Mas se há um agente que torna a bipolaridade tão desgastante, é a vida moderna. A improdutividade e a inconstância são imperdoáveis. O ciclo da mania incentiva o bipolar a criar teorias sobre essa realidade e imaginar uma trama escondida, planejada silenciosamente só para machucá-lo. Para escapar, o bipolar toma decisões importantes. Um emprego é abandonado, um casamento desfeito, uma universidade é trancada. Os patrões, os professores, os filhos, os parentes e os namorados nem sempre sabem da complexidade e da imaturidade dos planos. A vida secreta imaginada pelo bipolar, na verdade, pode ser a própria vida. “As pessoas têm preconceito: acham que uma mudança de humor é comum”. Mas nem toda ação é impensada. Talvez, a mudança planejada de destinos pode protegê-lo e criar um uníssono mais confortável.

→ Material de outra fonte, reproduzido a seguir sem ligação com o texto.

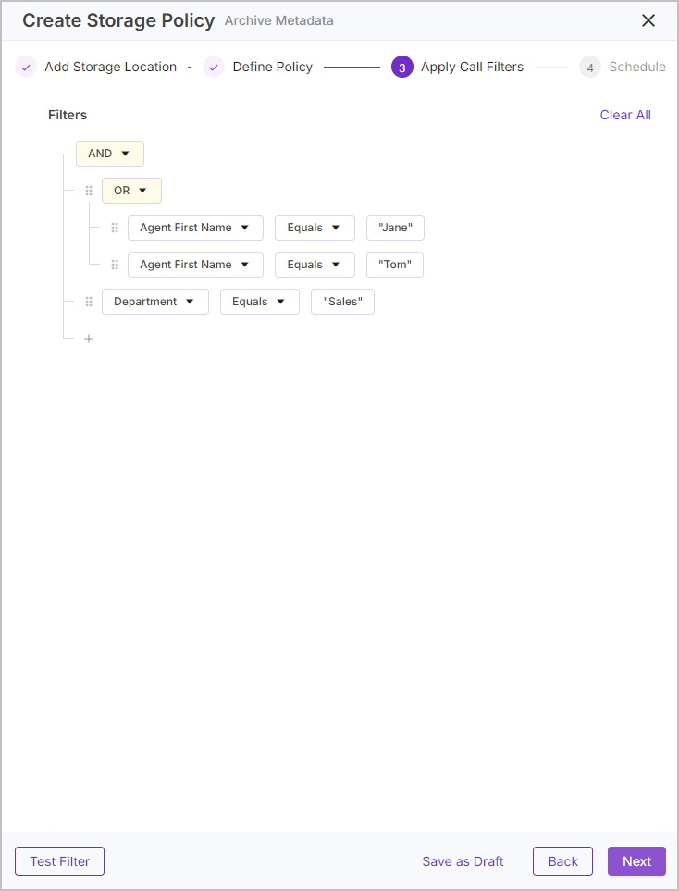Open the AND operator dropdown
Image resolution: width=679 pixels, height=891 pixels.
coord(110,154)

Vitória terminou o namoro, abandonou o emprego e mudou de cidade. Os chefes nunca souberam o que aconteceu. No interior do Rio Grande do Sul, conseguiu um novo emprego em um shopping sem mencionar a doença. Os médicos receitaram medicamentos que, incapazes de extinguir a dupla que carrega consigo, a terceira, ao menos lhe ajudam a perceber melhor os desdobramentos de sua vida, a detalhá-los e interpretá-los em suas várias camadas e consequências. Diferentemente das séries, nunca teve exatamente uma história de amor para contar. “As pessoas nunca sabem quem você é. Nunca”, diz. “Tive namorados que se relacionam com a minha doença, não comigo”.
Leitura interessante
Você vai gostar da Desculpa a demora, da Natália Guadagnucci. Uma reflexão bem interessante sobre paternidade pode ser o seu ponto de partida.
Frase desinteressante
"Ela faz o que quiser. Eu sou hétero"
(Casal em restaurante, em outubro de 2022)
Link desinteressante
Em "A paixão de Cristo", o diretor Mel Gibson defendeu abolir legendas do filme falado em aramaico, latim e hebraico. Foi convencido do contrário. Inexperientes sobre o assunto, os americanos colocaram legendas demais. "A gente não precisa de um soldado romano falando 'ei, cara' com legendas".